An army of screenwriters including Ronald Shusett and Dan O'Bannon laboured for years to adapt Dick's We Can Remember It for You Wholesale story, and the result is a chase movie filled with wild wit and woolly violence. But amidst the dangerously high levels of kinetic energy, Total Recall remembers to build tension around fundamental conflicts, such as defining life's value either through past actions or present decisions, but not both. What makes Quaid human becomes a core challenge, since his rational mind can no longer be necessarily faithful to over-written memories, but his heart can chart a path back to commitments made but not necessarily understood.

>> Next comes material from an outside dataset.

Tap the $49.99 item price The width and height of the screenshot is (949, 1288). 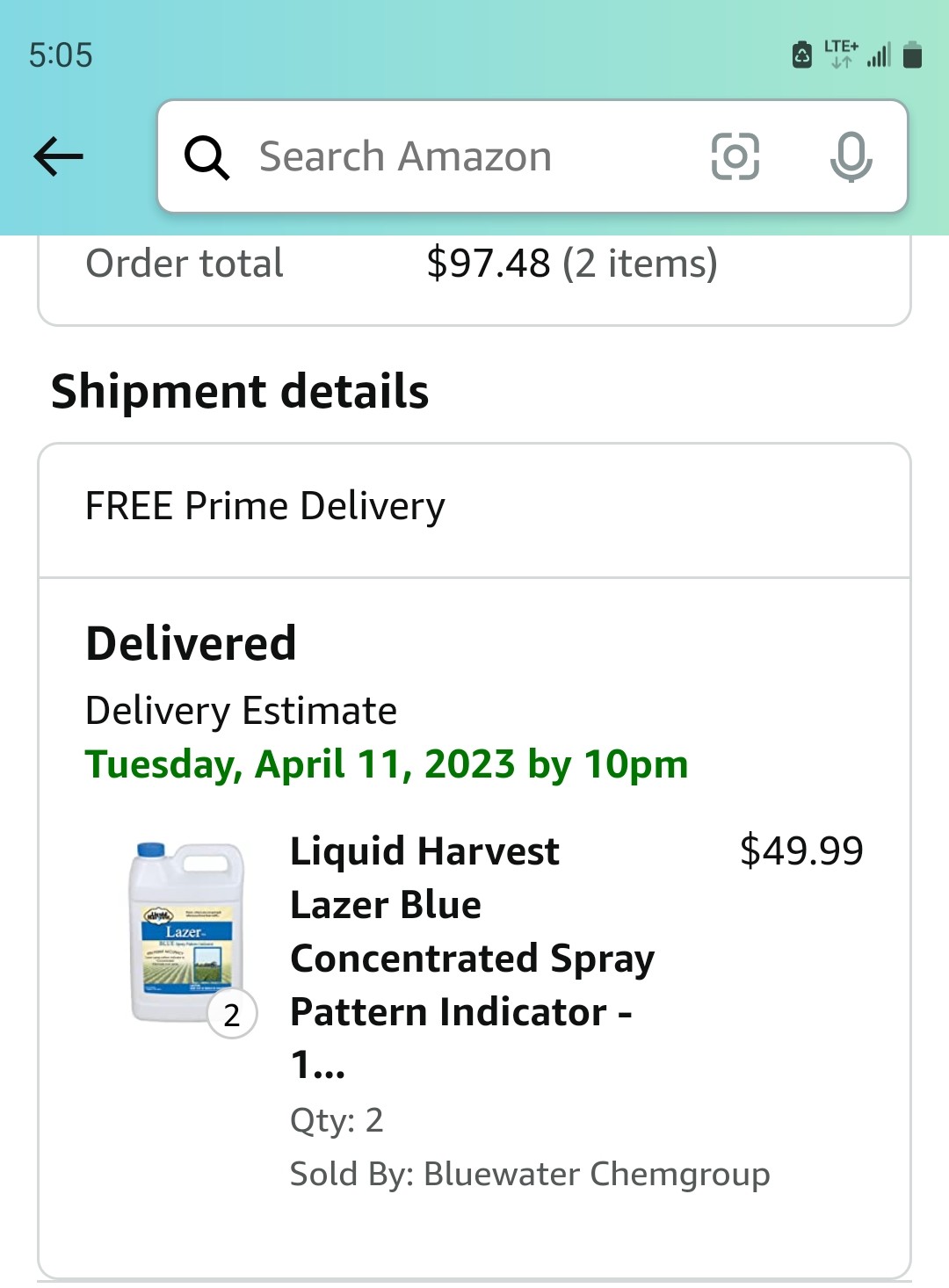(x=801, y=850)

None of the philosophical aspects of the film are belaboured, and Verhoeven manages to incorporate the interesting queries without causing long pauses in the action.

Total Recall's visual effects won a Special Achievement Academy award, and the look of the film is admirable. The Earth of 2084 is not as grim as the world of Blade Runner (1982), but Total Recall's modernity is infused with a kitschy undertone that keeps the future in its place. The movie brazenly leaves plenty to be desired in the technology of the future, the cars looking clunkier than their twentieth century counterparts, Mars conquered but its climate-controlled spaces apparently not worthy of equipping with shatter-proof glass, and the weapons, outfits and hairstyles of 2084 don't look that much different than the styles of 1990. The Mars colonization is imagined as an austere early industrial age outpost, red mountains being systemically strip-mined, the motif of suffering completed with the Venusville red light district where mutants try to hustle a living.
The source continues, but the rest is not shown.